Model Jury Instruction Regarding Roadside Assessments for Use in
   Prosecutions for Operating Under the Influence of Marijuana

     You heard testimony in this case that the defendant, at the
request of a police officer, performed or attempted to perform
various roadside assessments, such as [Here outline the nature
of the evidence, e.g., walking a straight line, balancing on one
foot]. These roadside assessments are not scientific tests of
impairment by marijuana use.
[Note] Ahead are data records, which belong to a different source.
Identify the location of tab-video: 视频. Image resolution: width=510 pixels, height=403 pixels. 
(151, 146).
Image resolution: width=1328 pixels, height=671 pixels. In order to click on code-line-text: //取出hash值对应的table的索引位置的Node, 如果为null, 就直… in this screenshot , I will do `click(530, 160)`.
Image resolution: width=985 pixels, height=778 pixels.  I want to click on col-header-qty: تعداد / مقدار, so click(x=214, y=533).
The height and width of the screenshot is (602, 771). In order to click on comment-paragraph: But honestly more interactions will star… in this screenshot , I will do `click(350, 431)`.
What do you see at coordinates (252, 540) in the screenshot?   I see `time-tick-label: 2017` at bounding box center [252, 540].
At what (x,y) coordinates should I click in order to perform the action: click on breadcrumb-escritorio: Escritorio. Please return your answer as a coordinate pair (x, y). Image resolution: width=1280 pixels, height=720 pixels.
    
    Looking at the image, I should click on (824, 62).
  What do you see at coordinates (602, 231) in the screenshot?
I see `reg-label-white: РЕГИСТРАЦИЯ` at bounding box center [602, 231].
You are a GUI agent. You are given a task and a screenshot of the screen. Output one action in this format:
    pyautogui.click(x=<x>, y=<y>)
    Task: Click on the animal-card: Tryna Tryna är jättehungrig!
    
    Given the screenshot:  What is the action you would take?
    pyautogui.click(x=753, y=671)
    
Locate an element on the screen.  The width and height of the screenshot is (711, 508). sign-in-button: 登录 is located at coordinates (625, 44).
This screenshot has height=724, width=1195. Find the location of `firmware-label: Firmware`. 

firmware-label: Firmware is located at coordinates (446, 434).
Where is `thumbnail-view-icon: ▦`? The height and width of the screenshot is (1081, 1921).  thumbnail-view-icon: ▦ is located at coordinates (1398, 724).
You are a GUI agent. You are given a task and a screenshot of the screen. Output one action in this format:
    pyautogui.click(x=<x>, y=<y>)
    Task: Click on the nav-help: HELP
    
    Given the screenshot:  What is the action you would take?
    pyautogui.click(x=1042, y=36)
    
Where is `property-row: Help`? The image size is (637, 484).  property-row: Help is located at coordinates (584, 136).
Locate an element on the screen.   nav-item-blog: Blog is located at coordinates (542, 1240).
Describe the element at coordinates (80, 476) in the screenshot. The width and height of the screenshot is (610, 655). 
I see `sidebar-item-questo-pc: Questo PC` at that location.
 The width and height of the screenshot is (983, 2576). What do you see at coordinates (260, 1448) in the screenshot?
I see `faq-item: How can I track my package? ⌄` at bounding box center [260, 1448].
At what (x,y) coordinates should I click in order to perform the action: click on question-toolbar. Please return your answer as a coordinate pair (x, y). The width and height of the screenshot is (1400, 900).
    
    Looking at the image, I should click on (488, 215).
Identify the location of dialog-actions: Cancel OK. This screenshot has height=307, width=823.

A person may have difficulty
performing these tasks for many reasons unrelated to the
consumption of marijuana.

     It is for you to decide if the defendant's performance on
these roadside assessments indicate that his [her] ability to
operate a motor vehicle safely was impaired. You may consider
this evidence solely as it relates to the defendant's balance,
coordination, mental clarity, ability to retain and follow
directions, ability to perform tasks requiring divided
attention, and other skills you may find are relevant to the
safe operation of a motor vehicle.

     It is for you to determine how much, if any, weight to give
the roadside assessments. In making your determination, you may
consider what the officer asked the defendant to do, the
circumstances under which they were given and performed, and all
of the other evidence in this case.

     Finally, evidence of how a defendant performed in roadside
assessments, standing alone, is never enough to convict a
defendant of operating under the influence of marijuana.